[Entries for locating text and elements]
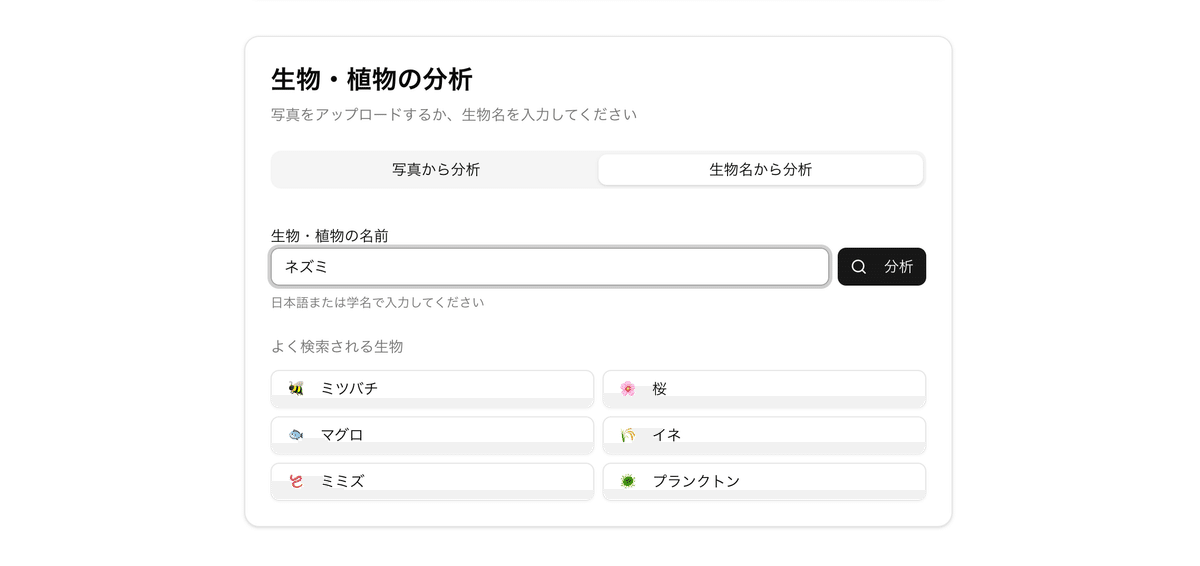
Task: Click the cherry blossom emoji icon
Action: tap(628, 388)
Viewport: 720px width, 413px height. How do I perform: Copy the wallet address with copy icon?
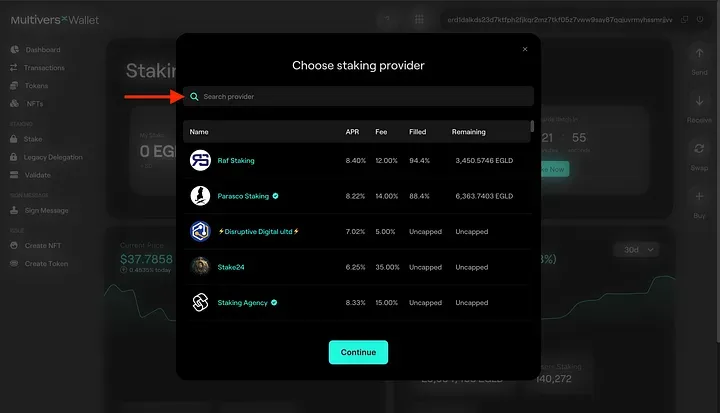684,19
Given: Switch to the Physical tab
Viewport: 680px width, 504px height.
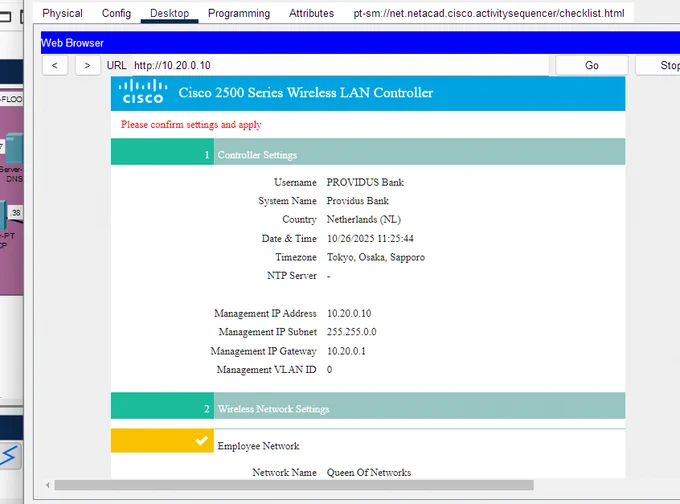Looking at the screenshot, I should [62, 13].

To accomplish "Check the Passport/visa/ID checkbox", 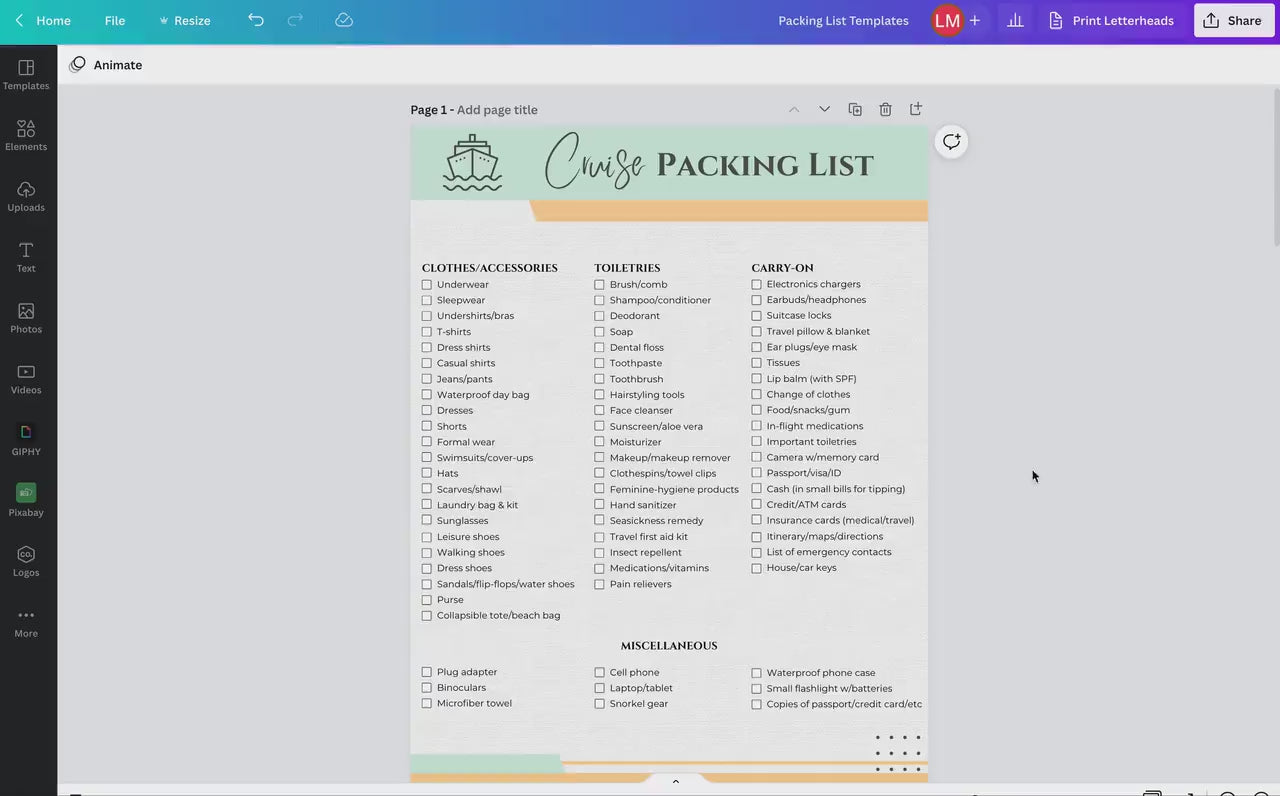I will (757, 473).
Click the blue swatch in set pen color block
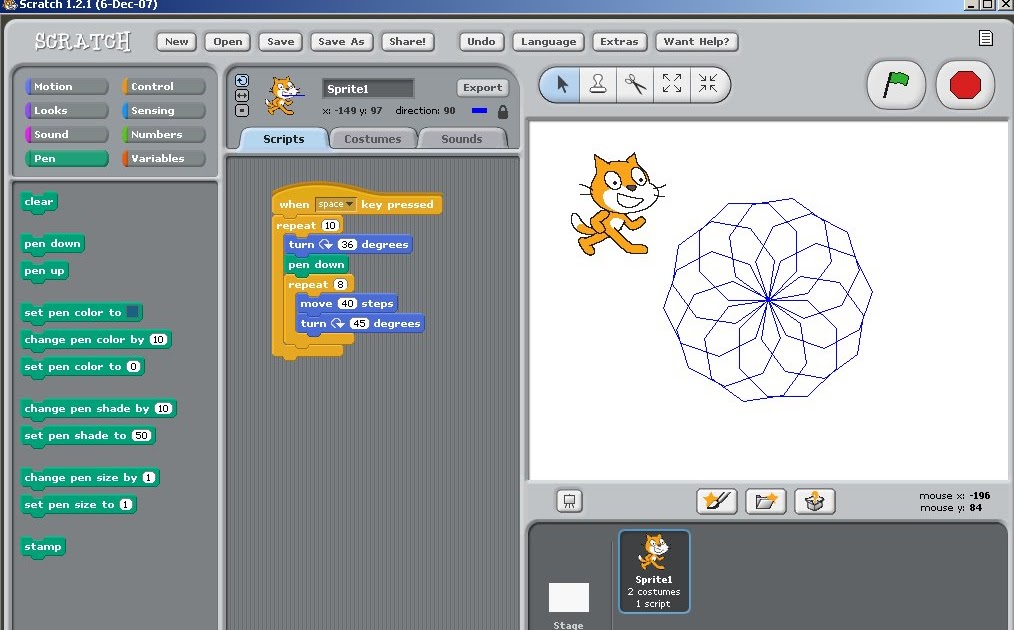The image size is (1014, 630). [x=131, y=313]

--

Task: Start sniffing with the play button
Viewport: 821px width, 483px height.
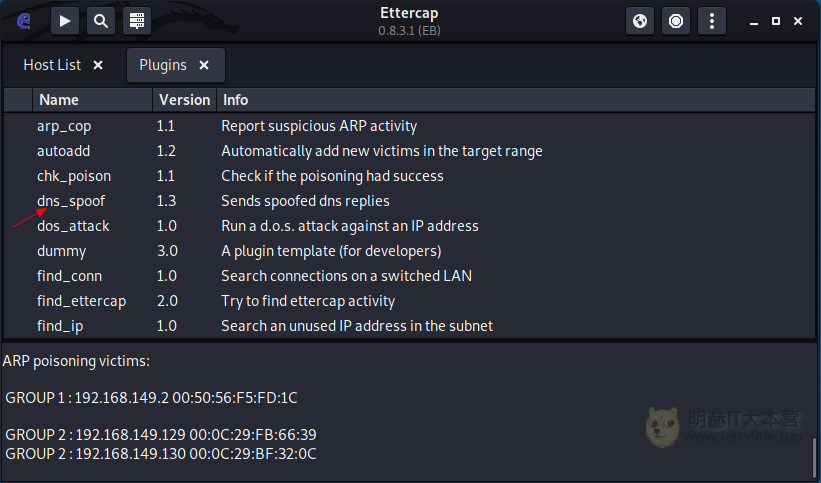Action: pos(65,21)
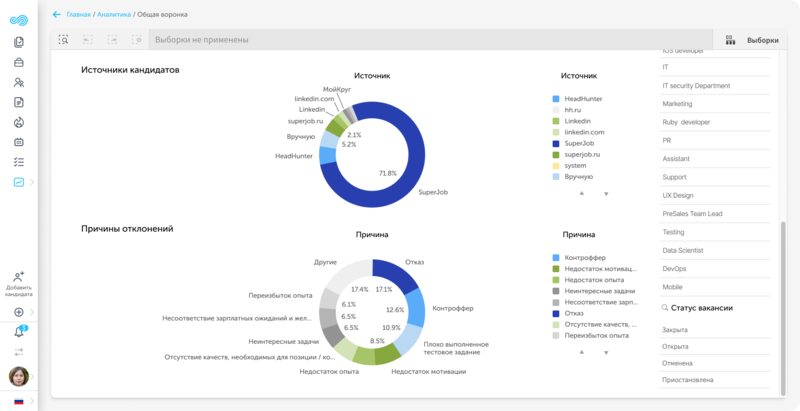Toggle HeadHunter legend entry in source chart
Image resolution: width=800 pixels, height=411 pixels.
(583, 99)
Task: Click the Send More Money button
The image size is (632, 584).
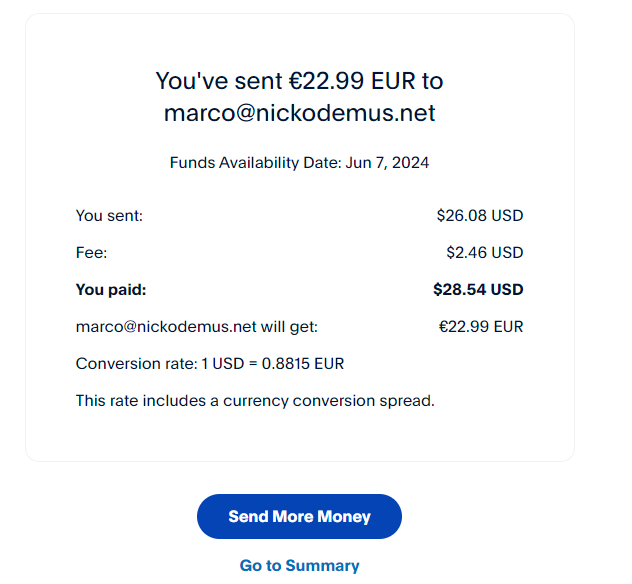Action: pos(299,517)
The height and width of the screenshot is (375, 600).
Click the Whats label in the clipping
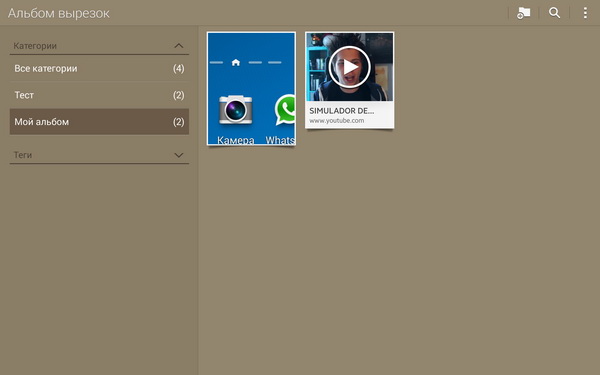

--

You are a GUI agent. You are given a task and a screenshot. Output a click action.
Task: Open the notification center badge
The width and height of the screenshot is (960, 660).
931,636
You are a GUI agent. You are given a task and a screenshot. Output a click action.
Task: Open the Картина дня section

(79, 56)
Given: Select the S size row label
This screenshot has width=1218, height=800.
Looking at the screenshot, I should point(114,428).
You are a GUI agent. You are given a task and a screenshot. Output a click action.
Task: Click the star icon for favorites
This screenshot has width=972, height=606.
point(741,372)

TASK TO COMPLETE
Show each line above that contains the word "height", copying the full line.

ANSWER FOR THIS EXERCISE
Viewport: 720px width, 413px height. How do I perform: Copy the wallet address with copy icon?
Viewport: 680px width, 504px height.
Viewport: 821px width, 483px height.
Image resolution: width=800 pixels, height=411 pixels.
The height and width of the screenshot is (375, 600).
The width and height of the screenshot is (960, 660).
This screenshot has width=1218, height=800.
This screenshot has width=972, height=606.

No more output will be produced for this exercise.